Victor Turner later elaborated upon what he called the ritual process, which begins with "separation" from an individual's former status in a group, "liminality" (which he described as the state of being "betwixt and between"), and "incorporation" into an individual's new status in a group.

For example, in what we call a traditional church wedding, when a bride is walked down the aisle by her father and she is "given" in marriage at the altar, this ritual marks her separation from her unmarried status (and from her father as representative of her natal family and so on). The liminal individuals (bride and groom) exchanges rings and vows. In the end, they are invited to kiss (sealing the deal), then introduced as wife and husband, which marks their incorporation (or reincorporation) into the community. The wedding illustrates completely the ritual process, or rites of passage.

Think baptism, First Communion, weddings, funerals, even pledging in a fraternity or sorority. Or pregnancy and childbirth, for that matter. A structure or process is what Van Gennep and Turner suggested that they all have in common. It is, in fact, what makes rituals "work" for us.

Van Gennep himself suggested that rites of separation, of transition (liminality), and of incorporation will not be "developed to the same extent by all people or in every ceremonial pattern" (11). Also, not all rituals are rites of passage. Exhibiting a late 19th / early 20th century thinker's mania for taxonomies, Van Gennep describes rites of passage as a category, with rites of protection, divination, initiation, and propitiation being others.
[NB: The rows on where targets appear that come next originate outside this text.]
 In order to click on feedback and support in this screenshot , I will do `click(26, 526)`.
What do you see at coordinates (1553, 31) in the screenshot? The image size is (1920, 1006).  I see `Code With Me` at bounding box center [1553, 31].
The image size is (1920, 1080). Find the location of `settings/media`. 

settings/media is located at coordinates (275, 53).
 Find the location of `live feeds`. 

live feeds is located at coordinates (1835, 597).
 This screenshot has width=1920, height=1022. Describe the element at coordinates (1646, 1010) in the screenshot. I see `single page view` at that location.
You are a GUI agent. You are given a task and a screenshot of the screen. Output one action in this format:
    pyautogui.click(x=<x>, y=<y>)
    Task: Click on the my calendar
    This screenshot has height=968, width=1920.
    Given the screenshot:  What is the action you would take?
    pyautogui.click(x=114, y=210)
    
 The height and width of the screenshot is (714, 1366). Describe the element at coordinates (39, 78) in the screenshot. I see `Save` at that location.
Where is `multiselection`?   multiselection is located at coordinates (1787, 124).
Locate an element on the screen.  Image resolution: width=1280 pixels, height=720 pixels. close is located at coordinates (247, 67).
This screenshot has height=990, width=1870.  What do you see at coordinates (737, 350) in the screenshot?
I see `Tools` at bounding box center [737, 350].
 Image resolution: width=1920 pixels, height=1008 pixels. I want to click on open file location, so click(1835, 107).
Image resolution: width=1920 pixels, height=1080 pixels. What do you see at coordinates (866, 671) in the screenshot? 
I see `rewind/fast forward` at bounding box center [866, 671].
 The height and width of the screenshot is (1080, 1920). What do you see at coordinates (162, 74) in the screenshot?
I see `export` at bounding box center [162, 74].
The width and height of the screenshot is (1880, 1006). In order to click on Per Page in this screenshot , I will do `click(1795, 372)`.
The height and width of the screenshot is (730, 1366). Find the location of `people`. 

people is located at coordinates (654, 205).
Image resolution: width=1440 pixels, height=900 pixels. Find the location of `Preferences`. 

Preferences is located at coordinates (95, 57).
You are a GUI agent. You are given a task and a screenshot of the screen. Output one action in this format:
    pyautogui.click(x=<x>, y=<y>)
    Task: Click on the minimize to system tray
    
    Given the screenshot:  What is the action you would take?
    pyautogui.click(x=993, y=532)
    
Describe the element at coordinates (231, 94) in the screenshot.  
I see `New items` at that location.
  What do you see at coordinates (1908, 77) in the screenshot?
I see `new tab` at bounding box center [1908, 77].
Anthropological analysis of ritual offers a tool for understanding activities such as the ritual slaughter of a cow as not senseless. (I leave aside concern about animal rights. My particular ax to grind here is animal rites. Ha ha.) In fact, it turns out that the ritual is overladen with meaning - for example, to mark the start of the World Cup games, to recognize the tragedies of the past and even "separate" them from the present (i.e., to "appease" the spirits, to lay them to rest), to create community, to express a wish for connection, and so on.

I think it might be an important "intervention" of anthropology to introduce the framework of ritual, hopefully enabling us all to recognize the importance and meaning and even necessity of ritual in our lives.